Aujourd’hui, TIRCEL est « matérialisé » par un site Internet qui héberge le dossier des patients, chaque professionnel ayant la possibilité, après identification, de renseigner le dossier en cours. Tout autre intervenant bénéficie ainsi immédiatement de l’information la plus récente concernant un patient donné. C’est ce coeur informatique qui, en produisant en temps réel les statistiques de fonctionnement du réseau, permet en outre de fournir un rapport d’activité précis aux organismes financeurs. TIRCEL propose également des séances d’information collectives – les professionnels répondent aux questions des malades – et prend en charge le paiement de prestations hors nomenclature, telles que la consultation chez la diététicienne libérale ou les gestes de ponction/déponction de l’hémodialysé à domicile.
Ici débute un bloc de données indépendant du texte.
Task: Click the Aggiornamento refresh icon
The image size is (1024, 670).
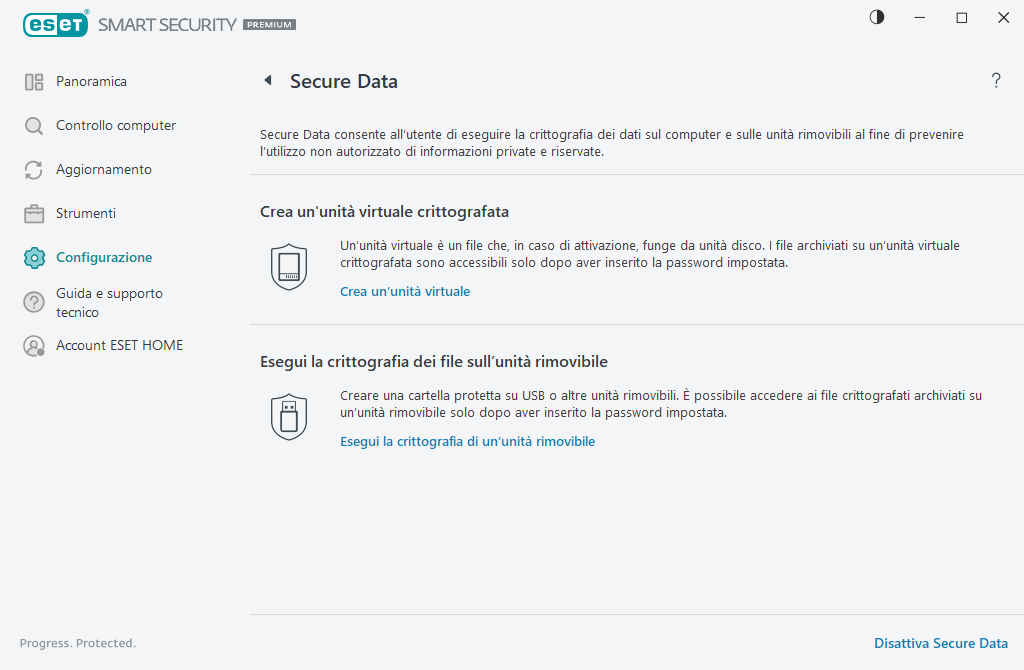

Et à ceux qui doutent encore de l’intérêt des réseaux pour la prise en charge de l’insuffisance rénale préterminale, rappelons que, dans le cas de TIRCEL, gagner trois mois de dialyse chez la moitié des patients inclus revient à rentabiliser les frais de fonctionnement annuel de l’ensemble du dispositif…

Dr J. A.

D’après un entretien avec le Pr Maurice Laville, hôpital Edouard-Herriot à Lyon.